Оружейникам пришлось, пожалуй, хуже, чем солдатам, если говорить об отдыхе. Его не было вообще. Рииши рядом с ними ощущал себя бездельником, хоть сам он не покидал мастерских, особенно тех, где кузнецы старались сделать сталь прочнее нынешней. Следил за работой, говорил с ними с пониманием дела, искал подсказки в книгах своей страны и чужих, но все равно ощущал себя подмастерьем. Ему не хватало знаний отца.
— Если, хвала Небесам, вести не врут, то в войне наметился перелом, — сказал Така.
— Хорошо бы… Лишь бы командир Асума успел в Сосновую вовремя, и помощь из Лаи Кен подоспела.
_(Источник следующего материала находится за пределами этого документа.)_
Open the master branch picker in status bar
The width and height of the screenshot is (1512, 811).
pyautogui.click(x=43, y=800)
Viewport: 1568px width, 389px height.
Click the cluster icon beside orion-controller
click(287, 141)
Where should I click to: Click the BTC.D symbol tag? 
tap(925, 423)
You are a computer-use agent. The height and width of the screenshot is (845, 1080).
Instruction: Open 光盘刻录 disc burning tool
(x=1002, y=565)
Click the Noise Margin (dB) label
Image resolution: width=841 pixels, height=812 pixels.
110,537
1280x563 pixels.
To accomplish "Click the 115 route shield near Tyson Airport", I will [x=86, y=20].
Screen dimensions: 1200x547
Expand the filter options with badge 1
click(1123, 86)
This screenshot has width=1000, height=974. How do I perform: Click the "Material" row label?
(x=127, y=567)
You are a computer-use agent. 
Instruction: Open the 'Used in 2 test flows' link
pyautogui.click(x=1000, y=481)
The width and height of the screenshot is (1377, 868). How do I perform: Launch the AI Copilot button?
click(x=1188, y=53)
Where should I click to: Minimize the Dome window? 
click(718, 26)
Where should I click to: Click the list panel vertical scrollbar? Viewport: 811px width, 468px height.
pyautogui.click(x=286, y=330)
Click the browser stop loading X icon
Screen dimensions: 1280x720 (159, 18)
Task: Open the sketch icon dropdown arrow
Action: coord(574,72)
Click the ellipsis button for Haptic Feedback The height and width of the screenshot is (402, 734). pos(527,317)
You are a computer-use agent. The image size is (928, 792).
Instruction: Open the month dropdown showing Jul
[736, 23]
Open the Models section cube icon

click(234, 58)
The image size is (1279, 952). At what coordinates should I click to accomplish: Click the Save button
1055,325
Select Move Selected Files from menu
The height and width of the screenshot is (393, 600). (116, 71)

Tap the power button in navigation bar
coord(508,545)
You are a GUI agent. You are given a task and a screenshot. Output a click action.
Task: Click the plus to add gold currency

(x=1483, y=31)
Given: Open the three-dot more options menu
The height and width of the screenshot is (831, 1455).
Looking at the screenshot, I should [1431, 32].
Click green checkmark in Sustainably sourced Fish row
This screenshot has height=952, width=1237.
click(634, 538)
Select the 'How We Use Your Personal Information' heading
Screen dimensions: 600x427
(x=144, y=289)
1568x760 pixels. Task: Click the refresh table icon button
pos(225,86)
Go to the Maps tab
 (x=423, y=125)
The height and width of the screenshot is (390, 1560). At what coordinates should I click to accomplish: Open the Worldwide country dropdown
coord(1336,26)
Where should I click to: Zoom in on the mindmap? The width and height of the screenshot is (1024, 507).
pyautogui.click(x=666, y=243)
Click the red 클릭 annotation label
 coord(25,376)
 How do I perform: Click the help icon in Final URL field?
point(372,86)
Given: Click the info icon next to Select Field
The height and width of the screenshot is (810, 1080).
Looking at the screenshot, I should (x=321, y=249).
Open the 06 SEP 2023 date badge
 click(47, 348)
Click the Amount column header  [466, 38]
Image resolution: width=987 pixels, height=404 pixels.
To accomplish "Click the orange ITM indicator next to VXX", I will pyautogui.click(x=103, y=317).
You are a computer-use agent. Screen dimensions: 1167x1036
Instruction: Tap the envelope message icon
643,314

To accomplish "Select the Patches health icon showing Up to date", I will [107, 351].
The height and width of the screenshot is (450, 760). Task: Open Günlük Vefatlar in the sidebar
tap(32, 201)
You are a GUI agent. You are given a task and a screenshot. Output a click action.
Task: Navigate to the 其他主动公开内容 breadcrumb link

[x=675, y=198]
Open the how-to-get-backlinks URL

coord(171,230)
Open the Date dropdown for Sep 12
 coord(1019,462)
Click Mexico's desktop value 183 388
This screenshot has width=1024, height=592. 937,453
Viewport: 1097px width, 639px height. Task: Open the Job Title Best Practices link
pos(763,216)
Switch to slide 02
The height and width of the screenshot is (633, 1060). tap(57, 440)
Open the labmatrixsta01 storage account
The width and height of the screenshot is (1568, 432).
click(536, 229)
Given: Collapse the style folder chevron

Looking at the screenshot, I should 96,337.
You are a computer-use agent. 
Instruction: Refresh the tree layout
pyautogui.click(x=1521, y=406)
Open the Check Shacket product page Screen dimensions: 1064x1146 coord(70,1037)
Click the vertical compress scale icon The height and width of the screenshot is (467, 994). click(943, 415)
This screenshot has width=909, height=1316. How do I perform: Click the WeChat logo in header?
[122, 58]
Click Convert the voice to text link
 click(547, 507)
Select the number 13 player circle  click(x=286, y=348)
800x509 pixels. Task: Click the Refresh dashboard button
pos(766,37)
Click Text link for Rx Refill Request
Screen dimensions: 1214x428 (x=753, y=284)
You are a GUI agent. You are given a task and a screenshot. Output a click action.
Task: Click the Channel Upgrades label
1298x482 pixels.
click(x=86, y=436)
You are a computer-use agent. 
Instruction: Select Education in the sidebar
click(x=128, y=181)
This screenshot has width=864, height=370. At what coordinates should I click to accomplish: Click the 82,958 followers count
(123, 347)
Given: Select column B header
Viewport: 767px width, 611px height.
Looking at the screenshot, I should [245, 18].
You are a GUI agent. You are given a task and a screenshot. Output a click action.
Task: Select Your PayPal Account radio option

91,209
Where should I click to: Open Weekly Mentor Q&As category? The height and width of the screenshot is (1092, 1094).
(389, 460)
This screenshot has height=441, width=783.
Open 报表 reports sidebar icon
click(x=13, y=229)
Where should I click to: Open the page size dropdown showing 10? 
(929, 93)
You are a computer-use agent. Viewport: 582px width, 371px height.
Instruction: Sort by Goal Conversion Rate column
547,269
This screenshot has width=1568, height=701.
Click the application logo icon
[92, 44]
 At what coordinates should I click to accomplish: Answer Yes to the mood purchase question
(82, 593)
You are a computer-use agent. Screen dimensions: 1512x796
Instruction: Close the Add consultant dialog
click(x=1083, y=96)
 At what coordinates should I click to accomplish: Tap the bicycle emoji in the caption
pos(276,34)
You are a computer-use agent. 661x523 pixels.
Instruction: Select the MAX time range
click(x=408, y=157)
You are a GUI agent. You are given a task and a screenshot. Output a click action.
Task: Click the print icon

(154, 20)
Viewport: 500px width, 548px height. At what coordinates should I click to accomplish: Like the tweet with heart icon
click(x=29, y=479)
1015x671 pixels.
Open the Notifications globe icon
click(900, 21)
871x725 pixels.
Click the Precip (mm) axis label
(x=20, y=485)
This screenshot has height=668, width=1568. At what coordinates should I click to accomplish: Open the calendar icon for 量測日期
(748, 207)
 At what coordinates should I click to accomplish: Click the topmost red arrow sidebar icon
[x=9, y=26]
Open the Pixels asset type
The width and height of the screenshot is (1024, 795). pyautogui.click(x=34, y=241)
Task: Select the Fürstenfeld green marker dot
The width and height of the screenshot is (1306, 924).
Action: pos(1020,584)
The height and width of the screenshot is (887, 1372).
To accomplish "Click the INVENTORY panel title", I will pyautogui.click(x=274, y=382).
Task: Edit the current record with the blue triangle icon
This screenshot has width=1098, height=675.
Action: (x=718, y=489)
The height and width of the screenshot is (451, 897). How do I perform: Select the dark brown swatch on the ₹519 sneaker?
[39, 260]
Девочка побежала через двор обратно, звонко чему-то смеясь. Теперь она придерживала юбку только одной рукой, в другой была бумажная вертушка. Вот так же у нас, подумал Рииши. Вроде и власть есть в руках, а на деле ее крутит ветер.
С поклоном подошел один из солдат Таки, протянул командиру полоску бумаги.
— Командир, голубь принес. От господина Асумы.
— Наконец-то…
Рииши не стал соблюдать мнимую вежливость — шагнул поближе, а Така развернул послание так, чтобы и собеседник мог прочитать.